There used to be far more children’s concerts that parents and teachers could take children to. My first ever visit to Royal Festival Hall, its paint barely dry, was in my first year at secondary school to hear Wilfred Pickles (yes, I know that dates me) narrate Peter and the Wolf at a Saturday morning Ernest Reed concert. Others, including my own children, went to Robert Mayer concerts for children which ran for decades. No longer. In more recent times Richard Stilgoe fronted several seasons of children’s concerts with National Children’s Orchestra but they’ve stopped long since too.

Of course, there are still things you can take children to such as one of the sixty-minute, participative Funharmonics concerts run by London Philharmonic and there’s always the now well established CBeebies Prom. All good but can we please avoid too much dumbing down? And what about something for the next age group – say 10 plus?

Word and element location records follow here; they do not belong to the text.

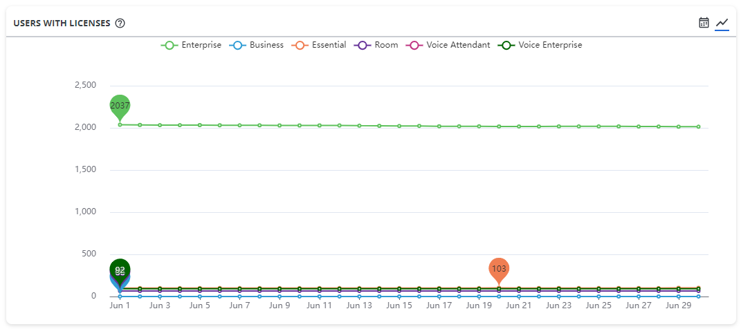This screenshot has height=329, width=741.
Task: Select the line chart view icon
Action: 722,22

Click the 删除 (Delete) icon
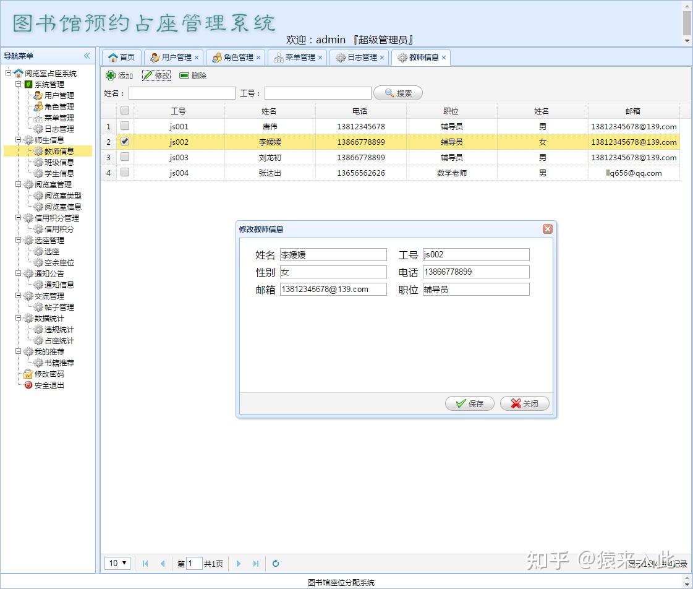(184, 75)
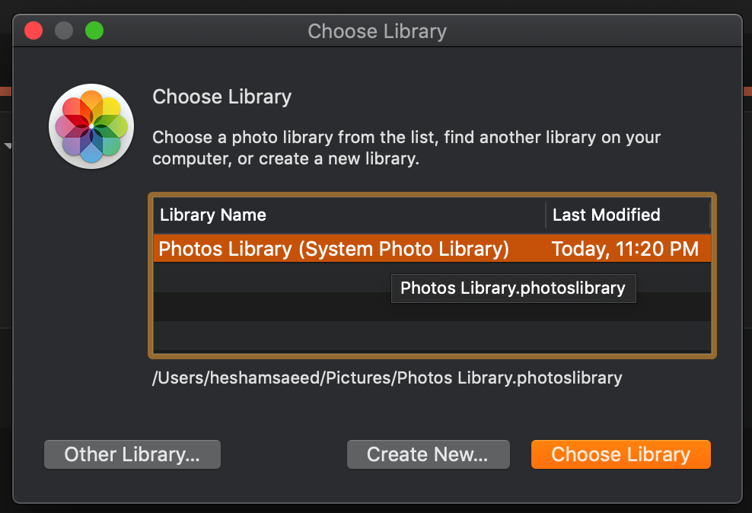Click the Other Library... button
This screenshot has height=513, width=752.
[132, 454]
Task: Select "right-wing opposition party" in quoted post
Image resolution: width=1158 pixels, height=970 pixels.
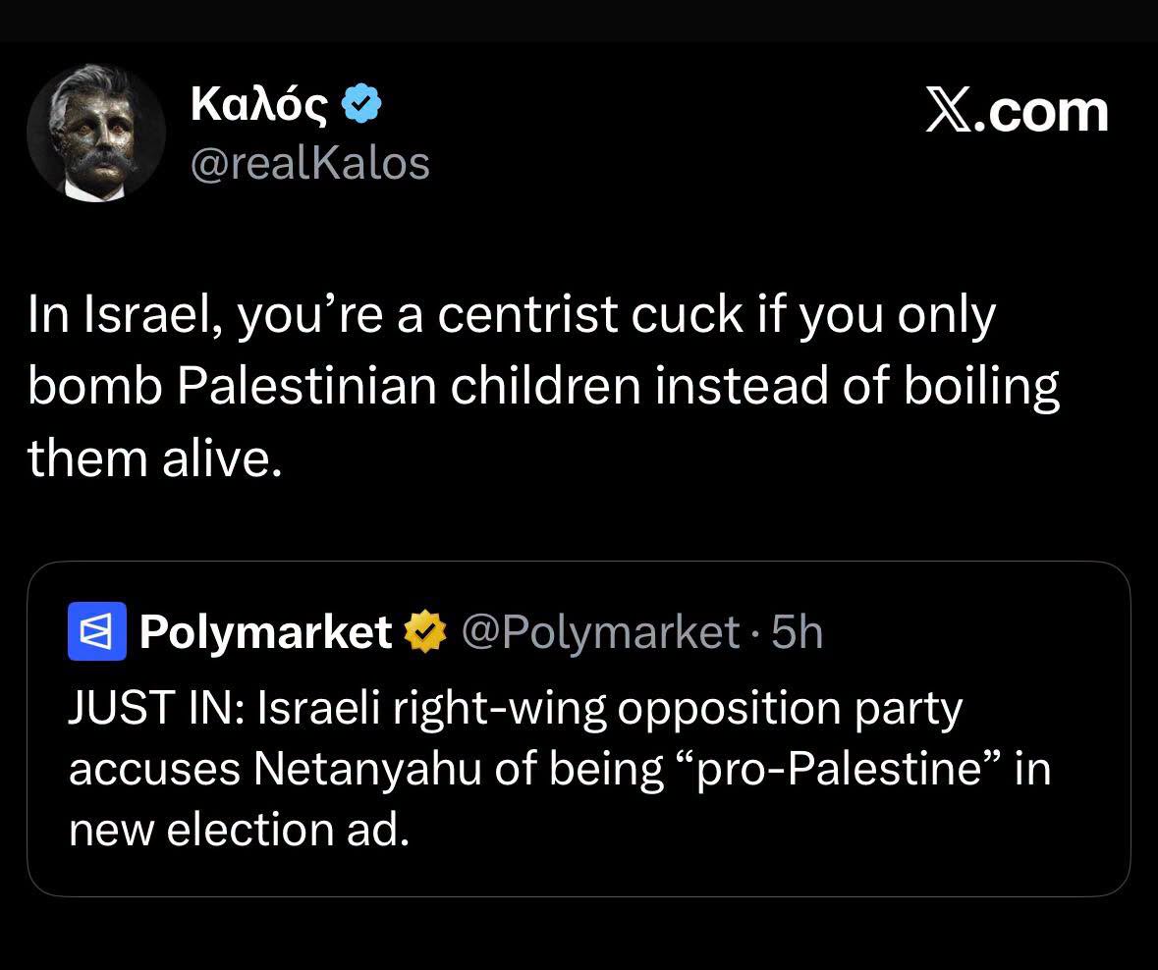Action: [678, 710]
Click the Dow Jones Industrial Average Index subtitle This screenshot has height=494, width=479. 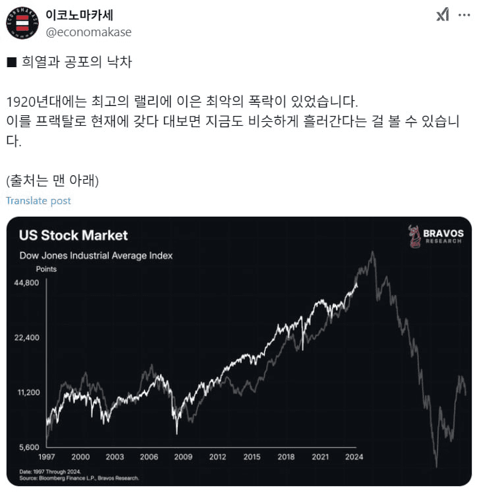pos(96,256)
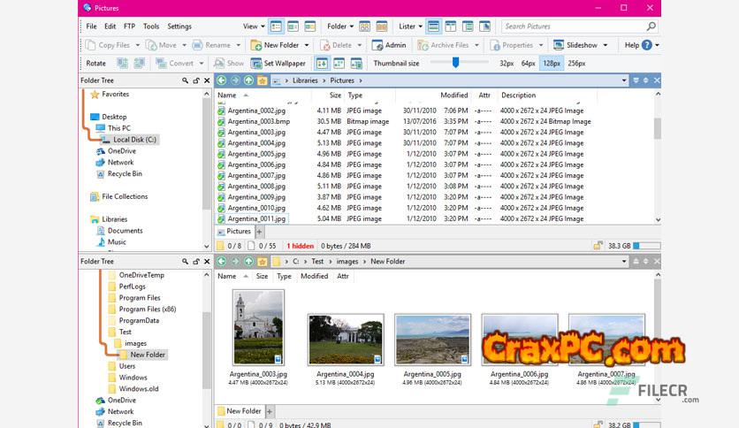Select the Argentina_0004.jpg thumbnail
Viewport: 739px width, 428px height.
345,340
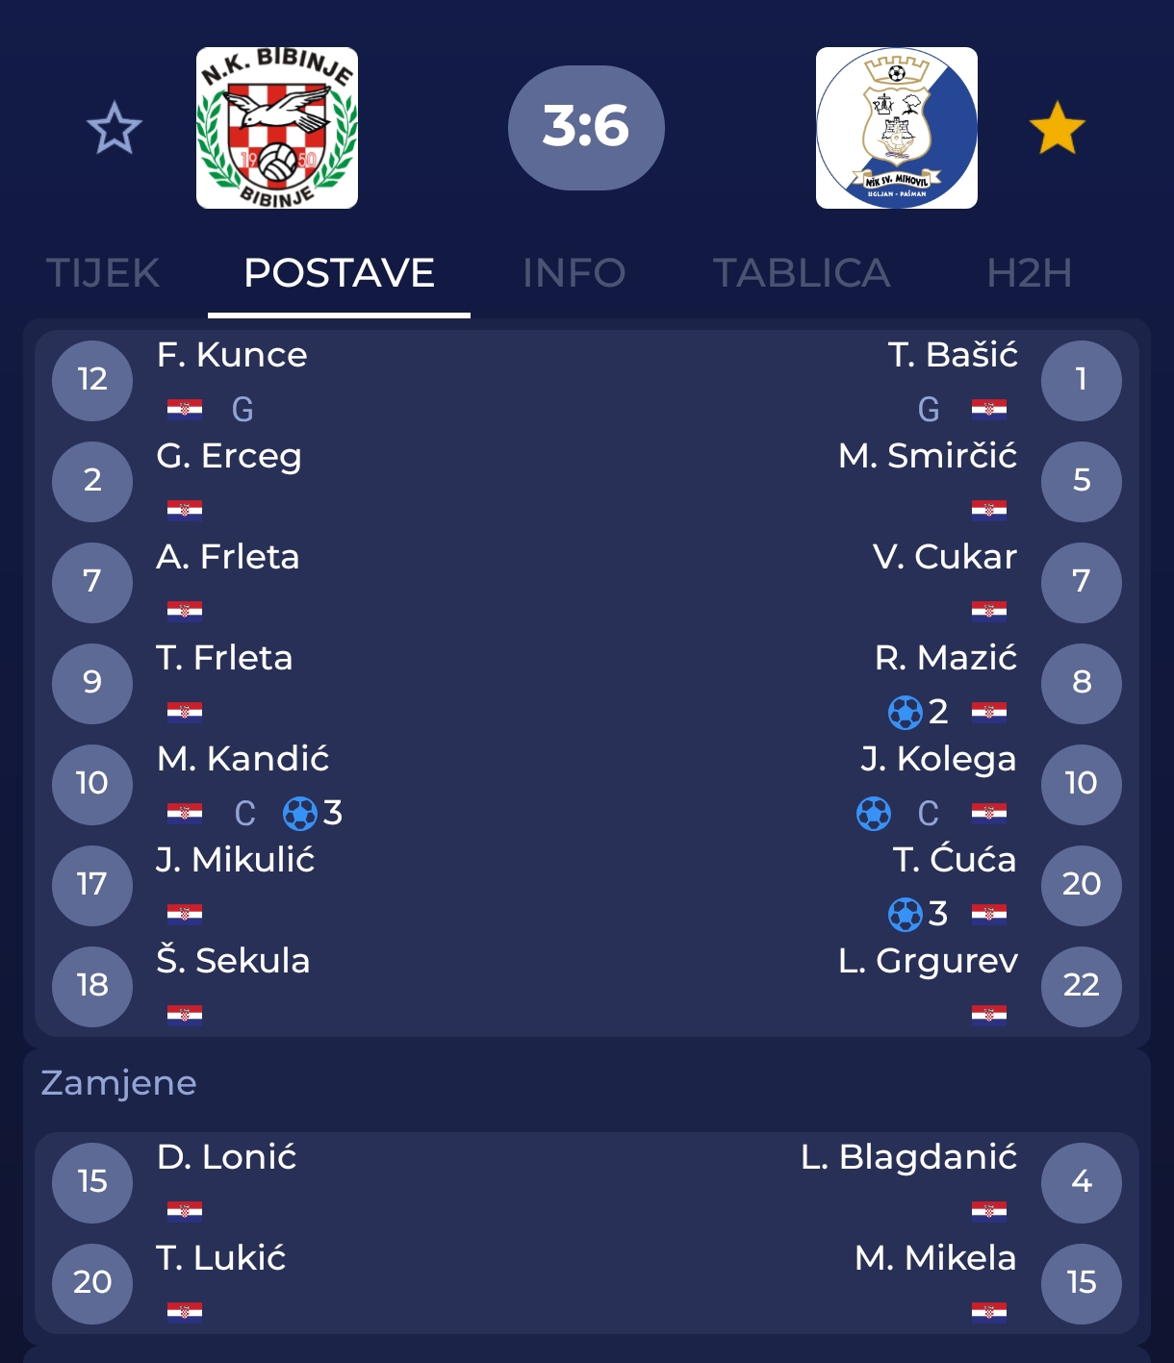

If you simply share the music with children rather than restricting them to a diet of “relevant” (one of education’s worst weasel words) pappy, pop-based stuff then they will get to know it. And some “classical” music is more gloriously simple than any pop piece. Try Tchaikovsky’s Dance of the Sugar Plum Fairy, for instance, or Pachelbel’s Cannon. There’s nothing remotely complicated or difficult for the listener.

When my eldest granddaughter was about three, we arrived at their house one day to find her sitting tranquilly drawing at the table. My son had Beethoven’s Pastoral Symphony playing. When the music ended, we heard her singing quietly to herself: “Bye baby bunting, Daddy’s gone a hunting”. None of us had ever noticed that it’s the same tune. Who says pre-schoolers can’t respond to Beethoven?

I think teachers should be playing classical music in assemblies, corridors, classrooms and anywhere else they can as much as possible because many students will never encounter this music otherwise and it’s a core part of their heritage. As a senior secondary teacher, I had stock of music-based assemblies. For instance, I’d pick something with a story such as Wagner’s Siegfried Idyll and tell them how he had musicians outside the window to play it as a birthday gift on his wife’s birthday morning. Or I’d play them Bach’s Fifth Brandenburg concerto with an account of how/when I discovered it. Even putting Classic FM or Radio 3 on in the background would be a help. Many other sorts of music, they’ll probably find their own way to, but with this they need help because time and attitudes have changed so much.

When I was growing up “music” meant classical. Other forms such as jazz, pop and folk needed an adjective to distinguish them. Today “music” and “the music industry” applies to anything, but classical, which is always qualified with an adjective, seems largely to have dropped out of mainstream education, not least because everyone is so focused on diversity and inclusivity and classical music doesn’t always tick those boxes.

I think we should rectify that for cultural reasons and because it’s part of student entitlement. It is the opposite of inclusive to exclude the best. But if you need to convince senior staff who are blinkeredly focused on test and exam results just remind them that many studies have demonstrated the so called “Mozart effect”. Hearing classical music as they study and learn actually enhances children’s achievement in a way that other forms of music do not.